Chicago Bears Coaches Corner: Week One
After a gut wrenching loss to the Packers, it’s time to assess the damage and see what’s salvageable from the 24-23 loss for the Chicago Bears.
There were both highs and lows, and certainly the coaches will have more than enough to give both praise and correction in the upcoming week. Here is the Chicago Bears final report:
In my head, as a coach, I still see it in slow motion… Mitch Trubisky takes the snap, he drops and scans the field. Clay Matthews rushes off the backside against Charles Leno. Leno sets, he punches, he stops Matthews’ initial charge and rides him wide left. But then, Matthews realizes that Leno is overextended, he plants and goes underneath him to the inside, Leno is helpless, and Trubisky is a sitting duck. Hit, strip-sack, defense recovers, ballgame.
While this was just one of many plays that contributed to the loss, and it wasn’t even the one that most directly contributed to it, it most certainly was the biggest gut punch. On a must have play, Leno was left one on one against one of the better pass rushers in the league. That was a lot to ask, but that was his assignment, and unfortunately he didn’t get it done. It was par for the course in the second half for the team.
Yet, while there is more than enough blame to go around, from Coach Matt Nagy, to his staff, to the players, there were some gold nuggets that came out of the pan. Today, we’ll take a look at both.
Offense:
Chicago Bears
Quarterback:
Trubisky will take his fair share of criticism. He missed open receivers, he got happy feet, he didn’t keep his eyes downfield, and had other mechanical issues, but he also did throw some excellent passes. They question in many fans minds is, “Why did he fall apart so badly in the second half?”
This is a fair question. Trubisky finished the first half 11-14 for 109 yards and a rushing TD, but in the second half, the wheels seemed to fall off. Why? For that answer, let’s take Mitch at his word.
In his post game press conference, Mitch said that they had been prepared all week for the Packers to play man-to-man. This means that the quarterback Coach Dave Ragone worked him against Cover-1, Cover-0, and Cover-2 man (most likely). However, at halftime, Green Bay’s defense switched things up and went mostly zone, and specifically zone blitz in the second half. An inexperienced quarterback, running a brand new offense, could not sort through things quickly enough to make the split decisions necessary to move the ball.
Which brings us to a more important point that we’ll touch on later, why was he having to throw so quickly? The answer to that is that the line gave up a ton of pressures in the second half, and seemed befuddled by the Packers sudden attack.
Twists, Shouts, Inside-Outs, the Packers threw it all at the Bears hoping that they could catch them thinking with the new offense, and it worked. Trubisky was moving far too much off of his spot to be accurate, and far too quickly to process the change in the defense. It was a brilliant coaching move by Green Bay Coach Mike Pettine, and it worked.

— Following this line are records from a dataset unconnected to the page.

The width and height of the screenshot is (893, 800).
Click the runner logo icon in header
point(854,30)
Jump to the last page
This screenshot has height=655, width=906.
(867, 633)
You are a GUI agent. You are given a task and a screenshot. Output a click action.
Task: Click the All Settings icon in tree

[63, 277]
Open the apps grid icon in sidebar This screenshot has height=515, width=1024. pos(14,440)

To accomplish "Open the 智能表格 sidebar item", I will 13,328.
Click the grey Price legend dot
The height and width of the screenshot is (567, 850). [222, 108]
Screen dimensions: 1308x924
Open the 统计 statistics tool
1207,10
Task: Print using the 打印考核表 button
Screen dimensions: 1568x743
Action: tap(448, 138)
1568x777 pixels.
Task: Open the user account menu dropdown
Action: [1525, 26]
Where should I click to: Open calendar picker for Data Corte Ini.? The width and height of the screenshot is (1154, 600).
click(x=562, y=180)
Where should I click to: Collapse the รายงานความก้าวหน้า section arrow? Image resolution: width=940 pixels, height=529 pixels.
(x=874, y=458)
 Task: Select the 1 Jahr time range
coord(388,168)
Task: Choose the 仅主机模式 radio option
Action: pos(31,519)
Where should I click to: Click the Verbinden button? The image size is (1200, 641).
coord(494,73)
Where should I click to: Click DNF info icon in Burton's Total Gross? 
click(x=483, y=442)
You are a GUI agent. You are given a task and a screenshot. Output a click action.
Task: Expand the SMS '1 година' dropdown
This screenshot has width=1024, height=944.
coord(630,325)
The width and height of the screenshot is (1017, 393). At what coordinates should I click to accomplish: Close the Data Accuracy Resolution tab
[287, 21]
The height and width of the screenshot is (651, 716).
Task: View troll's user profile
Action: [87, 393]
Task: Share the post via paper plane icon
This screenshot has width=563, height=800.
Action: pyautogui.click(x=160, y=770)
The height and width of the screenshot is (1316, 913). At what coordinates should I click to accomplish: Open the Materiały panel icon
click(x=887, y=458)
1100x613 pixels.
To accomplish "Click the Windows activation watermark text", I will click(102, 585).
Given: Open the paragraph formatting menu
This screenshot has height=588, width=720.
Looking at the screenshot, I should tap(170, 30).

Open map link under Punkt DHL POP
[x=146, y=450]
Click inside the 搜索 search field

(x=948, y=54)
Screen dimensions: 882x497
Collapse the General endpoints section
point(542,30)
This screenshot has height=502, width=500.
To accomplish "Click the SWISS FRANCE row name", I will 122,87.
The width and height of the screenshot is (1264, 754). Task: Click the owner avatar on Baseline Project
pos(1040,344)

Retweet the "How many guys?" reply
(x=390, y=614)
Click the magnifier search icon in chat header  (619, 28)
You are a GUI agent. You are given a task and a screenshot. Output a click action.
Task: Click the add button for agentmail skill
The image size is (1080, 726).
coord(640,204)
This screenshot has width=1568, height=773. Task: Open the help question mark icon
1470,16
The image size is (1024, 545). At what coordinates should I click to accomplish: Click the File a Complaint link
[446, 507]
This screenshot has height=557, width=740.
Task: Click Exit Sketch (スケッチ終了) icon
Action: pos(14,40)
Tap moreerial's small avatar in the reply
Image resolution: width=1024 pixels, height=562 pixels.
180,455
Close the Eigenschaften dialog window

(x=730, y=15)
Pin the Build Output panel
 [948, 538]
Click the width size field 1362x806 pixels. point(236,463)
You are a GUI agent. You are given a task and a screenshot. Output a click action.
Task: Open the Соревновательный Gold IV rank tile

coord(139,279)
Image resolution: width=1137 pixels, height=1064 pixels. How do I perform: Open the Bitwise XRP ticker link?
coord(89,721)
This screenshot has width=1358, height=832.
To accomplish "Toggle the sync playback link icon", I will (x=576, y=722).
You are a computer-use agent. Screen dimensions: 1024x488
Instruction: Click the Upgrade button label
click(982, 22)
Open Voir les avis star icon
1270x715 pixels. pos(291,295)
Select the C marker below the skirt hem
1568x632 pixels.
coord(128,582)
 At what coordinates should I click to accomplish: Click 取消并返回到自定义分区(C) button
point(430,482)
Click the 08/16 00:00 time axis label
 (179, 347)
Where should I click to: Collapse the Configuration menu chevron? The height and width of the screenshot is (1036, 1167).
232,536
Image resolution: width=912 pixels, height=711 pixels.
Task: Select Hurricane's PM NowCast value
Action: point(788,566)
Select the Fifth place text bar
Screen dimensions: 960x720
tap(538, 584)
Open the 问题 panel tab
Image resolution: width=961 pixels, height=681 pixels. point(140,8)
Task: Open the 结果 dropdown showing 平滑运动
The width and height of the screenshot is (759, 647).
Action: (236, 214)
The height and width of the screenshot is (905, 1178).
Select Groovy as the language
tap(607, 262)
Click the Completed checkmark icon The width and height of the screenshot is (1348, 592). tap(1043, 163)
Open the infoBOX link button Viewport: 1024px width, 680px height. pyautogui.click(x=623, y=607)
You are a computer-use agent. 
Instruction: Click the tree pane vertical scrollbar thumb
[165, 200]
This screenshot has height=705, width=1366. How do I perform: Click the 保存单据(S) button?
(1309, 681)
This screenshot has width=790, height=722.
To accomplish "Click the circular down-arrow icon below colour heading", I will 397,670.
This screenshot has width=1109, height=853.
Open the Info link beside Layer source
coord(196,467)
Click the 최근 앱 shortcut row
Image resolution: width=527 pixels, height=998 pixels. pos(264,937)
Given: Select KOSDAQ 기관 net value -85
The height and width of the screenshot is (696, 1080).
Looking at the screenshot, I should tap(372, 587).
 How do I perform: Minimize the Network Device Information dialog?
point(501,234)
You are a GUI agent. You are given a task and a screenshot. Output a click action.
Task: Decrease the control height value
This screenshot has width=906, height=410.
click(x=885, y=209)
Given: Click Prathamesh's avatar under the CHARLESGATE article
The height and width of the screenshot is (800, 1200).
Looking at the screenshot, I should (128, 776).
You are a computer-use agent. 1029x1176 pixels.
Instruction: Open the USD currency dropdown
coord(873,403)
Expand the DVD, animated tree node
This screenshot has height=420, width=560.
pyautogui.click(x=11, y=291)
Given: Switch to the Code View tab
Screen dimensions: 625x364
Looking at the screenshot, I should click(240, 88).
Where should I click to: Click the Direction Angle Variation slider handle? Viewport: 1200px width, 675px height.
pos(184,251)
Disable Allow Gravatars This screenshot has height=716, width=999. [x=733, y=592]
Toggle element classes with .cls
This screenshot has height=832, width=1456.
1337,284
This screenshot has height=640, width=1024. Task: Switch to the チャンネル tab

It won’t be the last time that defenses switch things up on the Bears in hopes of catching them off guard. In fact, now that Seattle’s coach knows that it can work, I’d expect him to prep two different defensive game plans, one for each half, and see how the Bears respond. Other teams will do it too until they show that they can stop it.
Running Back:
Jordan Howard and Tarik Cohen combined for 107 yards rushing and 41 yards receiving, and while it’s fair to question whether this should have been more given the situation, Coach Nagy and Mark Helfrich felt that Green Bay was vulnerable to the screen pass given their aggressive blitz packages. Unfortunately, it didn’t work out the way that they thought it would.
Yet, Howard caught all five passes thrown his way with no drops, including one that was out in front of him (an area that he struggled in last season). He and Coach Charles London worked on it extensively this off-season. If he can sustain this ability to catch the ball, then he becomes a bigger threat and he will force the defense to assign a defender to him in the passing game which will open things up for other receivers.
Cohen had a quiet game, but part of that appears to have been a focus on not letting him get into space on the part of the Packers. He seemed to always have someone under him, and just like in basketball, the defenders were always putting themselves between him and Trubisky. This is not a bad strategy given Cohen’s height.
Trubisky would have to be Joe Montana like to drop a touch pass over a defender that much taller. Yet on the one play where he could have, for a touchdown, he missed. That truly was, I believe, the low point for Trubisky in this game and will be the focus of much film study. Cohen on the other hand, deserves a ton of credit and praise for beating his man so soundly that he gave Trubisky the opportunity.
The running backs were a bright spot for the offense, and that should continue moving forward.